→ **TEKS BACAAN**:
Duduk melongo sambil merenung. Menunggu hantaman banjir informasi. Manusia terbenam dalam kesunyian. Buku-buku tergeletak di sudut ruangan. Debu menempel memeluk kisah-kisah lama. Di saat itulah jiwa meronda merindukan cahaya cinta. Ilmu tak lagi mengalir. Akal berhenti berpikir. Diderot berpesan pada alam yang serba cepat. Bahwa membaca adalah napas_ jendela jiwa. Setiap huruf tangga menuju keabadian
Tanpa membaca kita hanyut di telan arus zaman. Tanpa membaca kita kehilangan nakhoda kehidupan. Mari ambil pena ukirkan kata-kata. Perlahan merajut menjadi seutas kertas yang berisi puisi. Jangan biarkan pikiran terkurung hidup didunia yang penuh warna. Karena manusia berhenti berpikir saat mereka berhenti membaca tuk menjelajahi makna.

→ **LATIHAN SINGKAT**: Lanjutkan teks tentang membaca, mulai tepat setelah kalimat terakhirnya. Baris-baris data di bawah ini adalah bahan tersendiri yang terpisah dari teks tentang membaca.

→ **ISI DATA**:
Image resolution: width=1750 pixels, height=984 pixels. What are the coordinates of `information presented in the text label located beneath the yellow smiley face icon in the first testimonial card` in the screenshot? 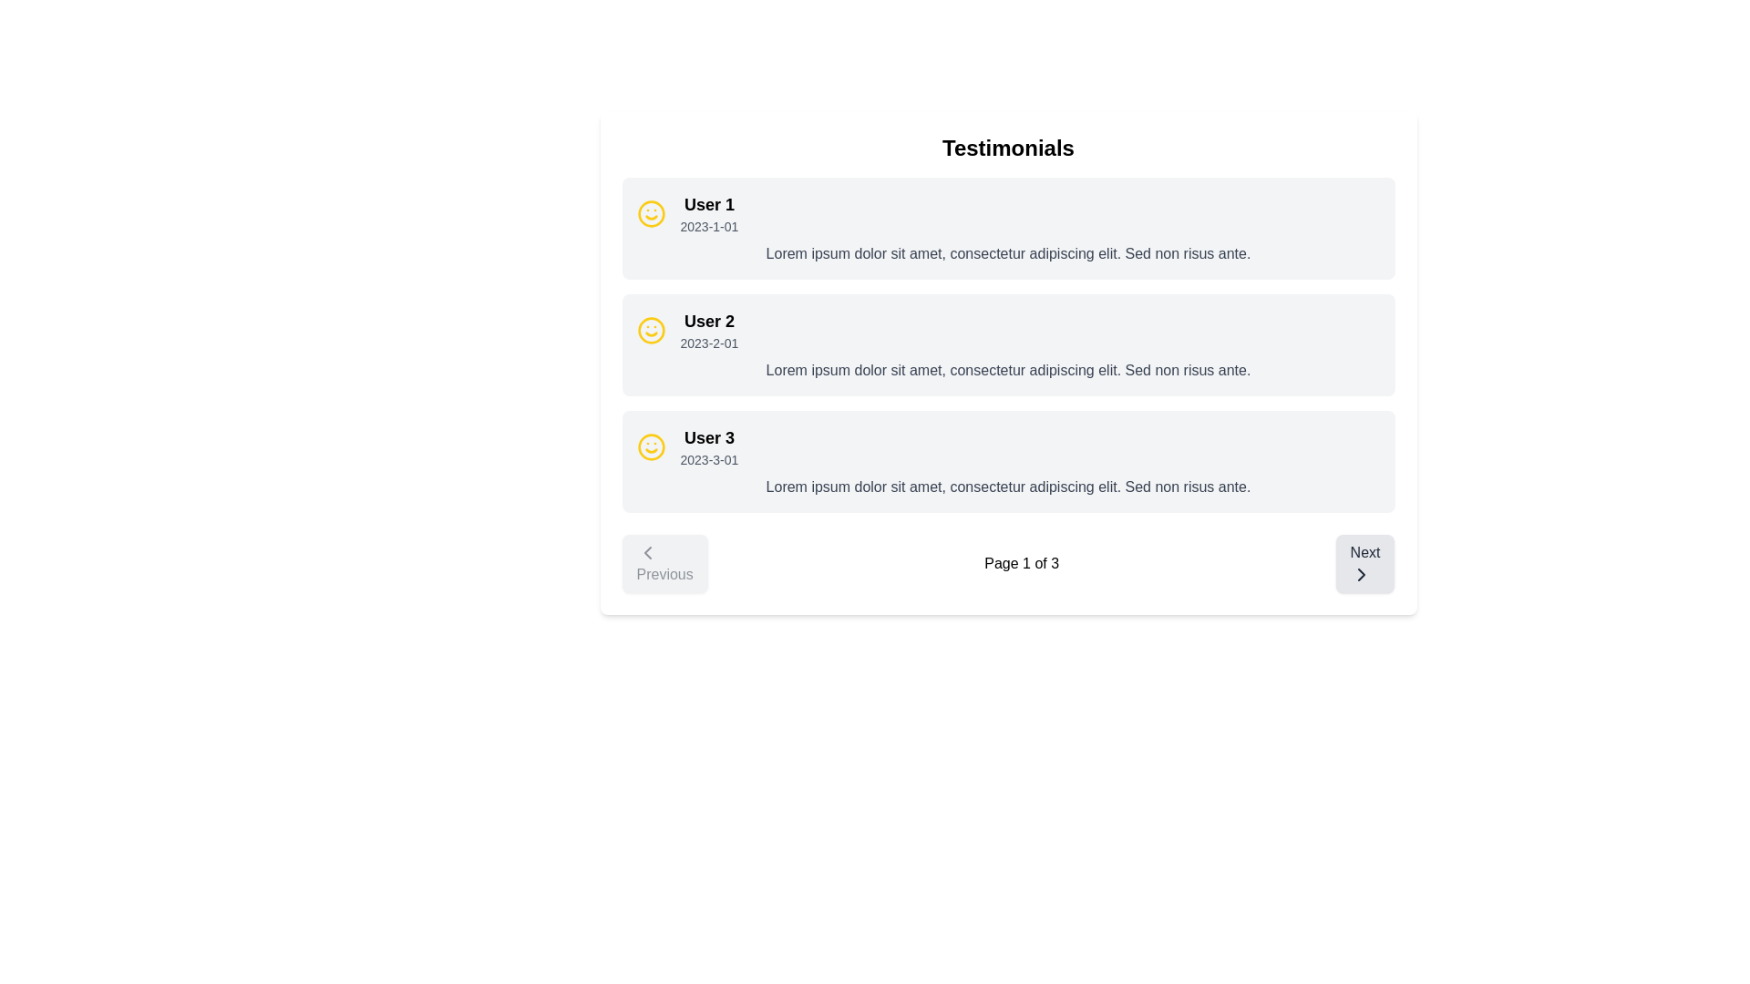 It's located at (708, 213).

→ **HASIL LATIHAN**:
Setelah aku mengeja makna aku kembali pada buku yang sedang menanti dalam sunyi aku dan dia selalu bersama aku selalu berusaha untuk mengabaikan kebisingan dunia dan selalu berusaha mencintai dia dalam diam.
Dalam ruangan yang hampa tanpa gema aku menghabiskan isi tubuhnya. Sambil menyeruput kopi ingatan kembali pada kata-kata dari seorang tokoh sastrawan Indonesia yaitu Pramoedya Ananta Toer; “buku adalah alat untuk menyelamatkan imajinasi, melawan lupa dan melawan kebodohan.”
Aku percaya dengan setia pada membaca aku pasti bisa melewati badai zaman yang terus menghantam benteng kehidupanku.
Aku menyusuri tubuh buku itu seperti menjelajah kekasih: lembut, penuh kejutan. Ia tidak diam.
Ia bicara—lebih jujur daripada manusia. Ia tidak menuntutku jadi siapa-siapa, hanya menjadi pembaca yang benar-benar hadir.
Dan ketika aku selesai, bukan klimaks yang kurasakan. Tapi kekosongan yang manis, seperti usai merindu dan akhirnya bertemu.
Tubuhku tetap di kasur, tapi pikiranku entah di mana—di sebuah lembah di Tibet, di reruntuhan Roma, di hati seorang penyair patah.
Aku mengukir sebuah paragraf yang adalah tumpukan dari Kalimat setelah aku menelan kata-kata dari tubuhnya.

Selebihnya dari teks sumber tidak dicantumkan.